Clang build of PostgreSQL

Hi,

I apologise in advance if it is inappropriate to post a query like
this to a dev list, but I found no reasonable alternative.

I work on the PostgreSQL project, and was present at Chris Lattner's
talk on Clang/LLVM at FOSDEM earlier in the year. At that talk,
Postgres was specifically cited as an example of a medium sized C
program that had seen large improvements in compile times when built
with Clang. Here are his slides:

http://www.scribd.com/doc/48921683/LLVM-Clang-Advancing-Compiler-Technology

I would really like to be able to reproduce some of Chris's work here,
to demonstrate to the PostgreSQL community.

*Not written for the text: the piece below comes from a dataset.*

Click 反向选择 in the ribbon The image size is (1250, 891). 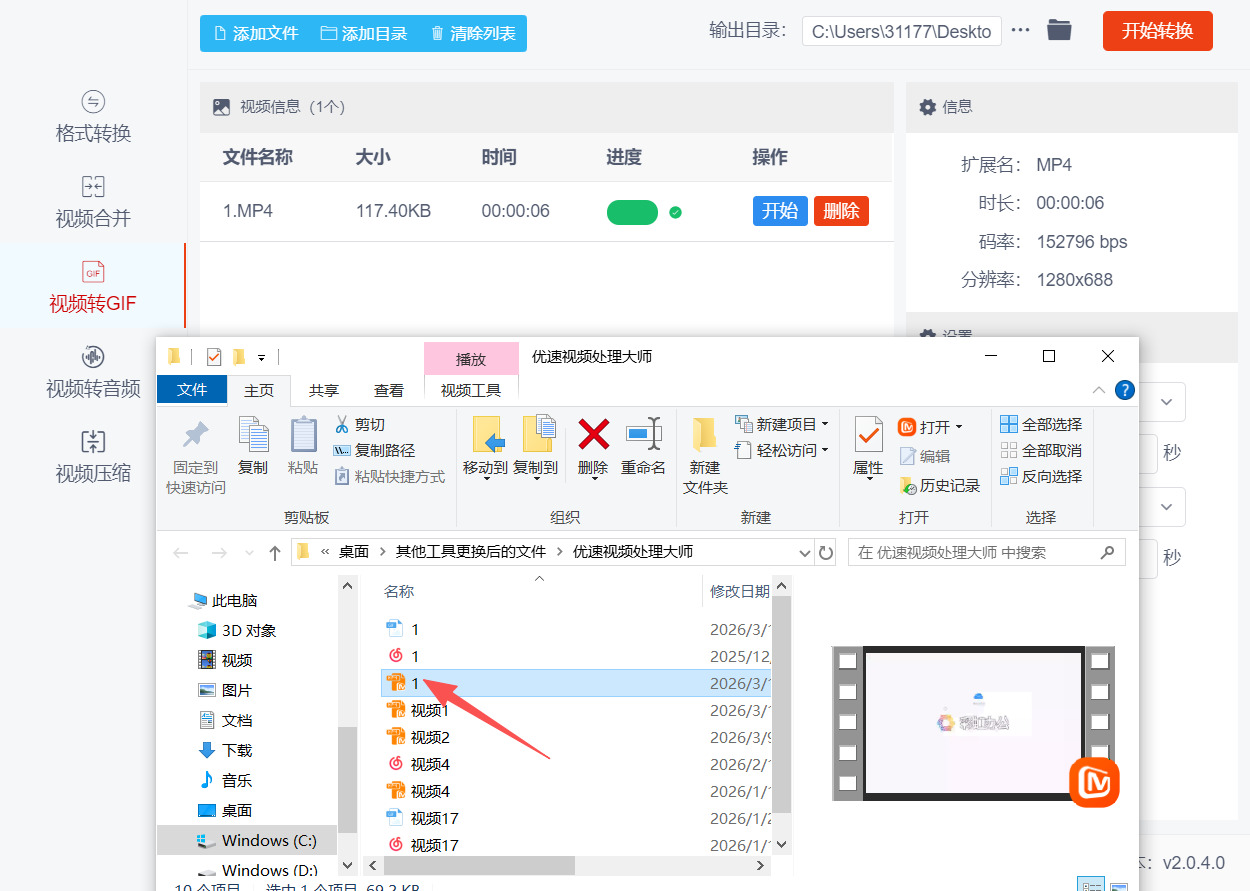[x=1041, y=477]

Here is an example of arguments given to Clang (and gcc) by PG's build system:

/home/peter/build/Release/bin/clang -O2 -Wall -Wmissing-prototypes
-Wpointer-arith -Wdeclaration-after-statement -Wendif-labels
-Wformat-security -fno-strict-aliasing -fwrapv -I../../../src/include
-D_GNU_SOURCE -c -o pg_db_role_setting.o pg_db_role_setting.c

At present, when I build Postgres using gcc (specifically, Fedora's
build of gcc 4.6), I see a build time of 2 minutes 1 second. For
Clang, built today from SVN tip, I see a build time of 3m23s. Clang
has been built with --enable-optimized and --disable-assertions in an
attempt to be objective.

A small number of TUs, particularly gram.c, seem to be real
bottlenecks for Clang.

Any advice on improving build times with Clang would be appreciated.

Thanks

Hi,

I apologise in advance if it is inappropriate to post a query like
this to a dev list, but I found no reasonable alternative.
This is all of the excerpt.